Second, is how much of it is unintentionally (or intentionally) funny.  For example, objects of "curious workmanship" abound in the the Book of Mormon.  And who creates these objects of curious workmanship?  Why, curious workmen, of course!  And only in the Book of Mormon will you be told that in the umpteenth year of the reign of the judges, well, nothing much at all happened.  This is related to the basic principle that when one is short on ore (with which to create more plates), it's important to get as many of these non-eventful years covered in your history as possible. 

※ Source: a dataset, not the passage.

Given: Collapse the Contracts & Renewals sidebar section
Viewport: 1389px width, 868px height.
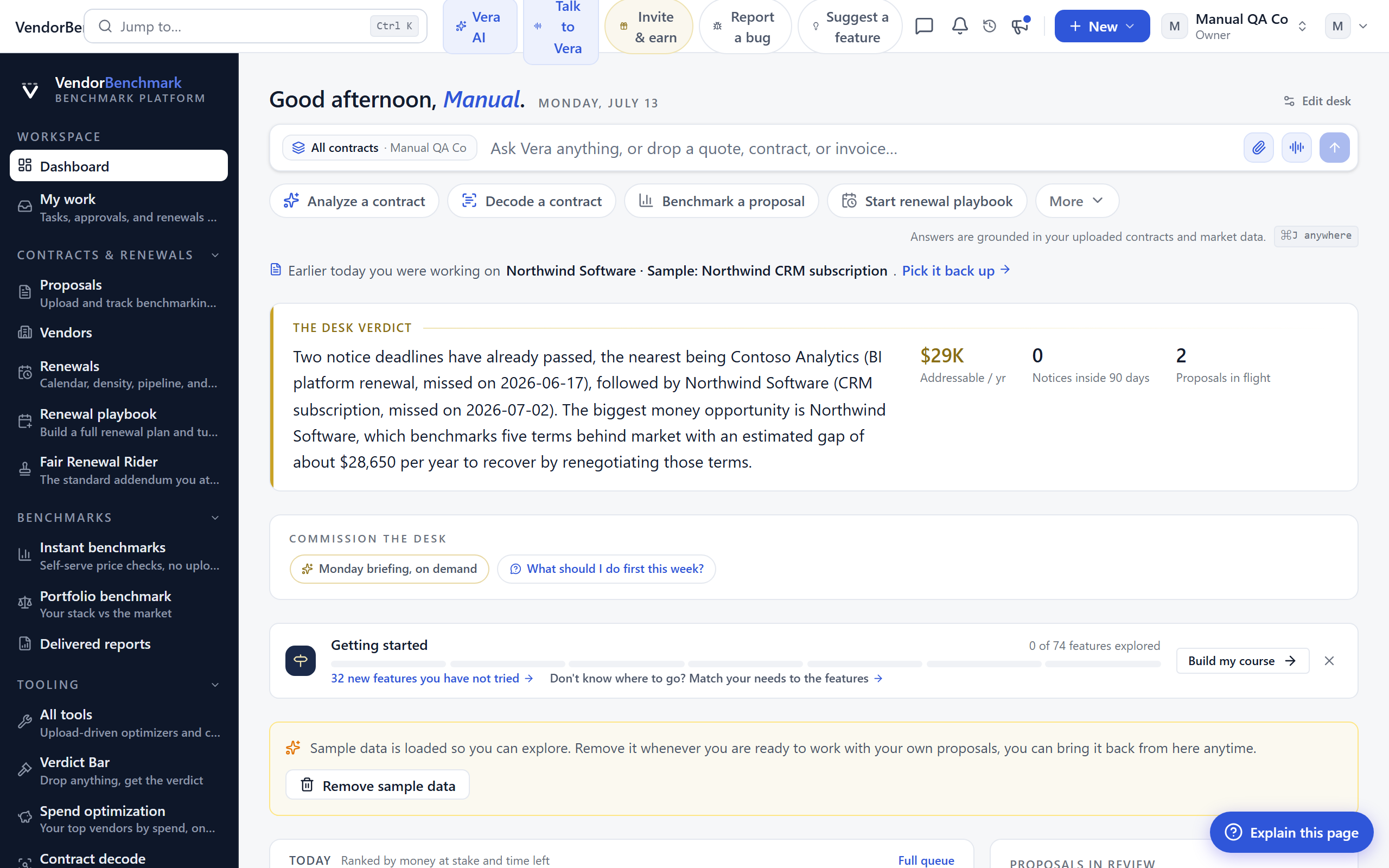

Third, there's the fact that Jesus is both the Father AND the Son.  I'm not going to delve into this at all, it's beyond me.  But there it is.  I used to think that the Book of Mormon was trinitarian, but no -- it's something else entirely, some theological beast from 20,000 fathoms, a fearsome creature spawned by a mixing together of elements that should never, in the natural course of things, be mixed together. 

Fourth, there's Third Nephi, Chapter Eight, in which Jesus goes all Armageddon on the Nephites in a big way.  Not exactly a meek-and-mild type guy we have here. 

But if one takes the Book of Mormon seriously -- and I do -- then one has to face the challenge of fitting all of this into one's spiritual worldview.

So I'm taking this new blog forward.  I'm not sure what I'll be doing with it, but I'll think of something.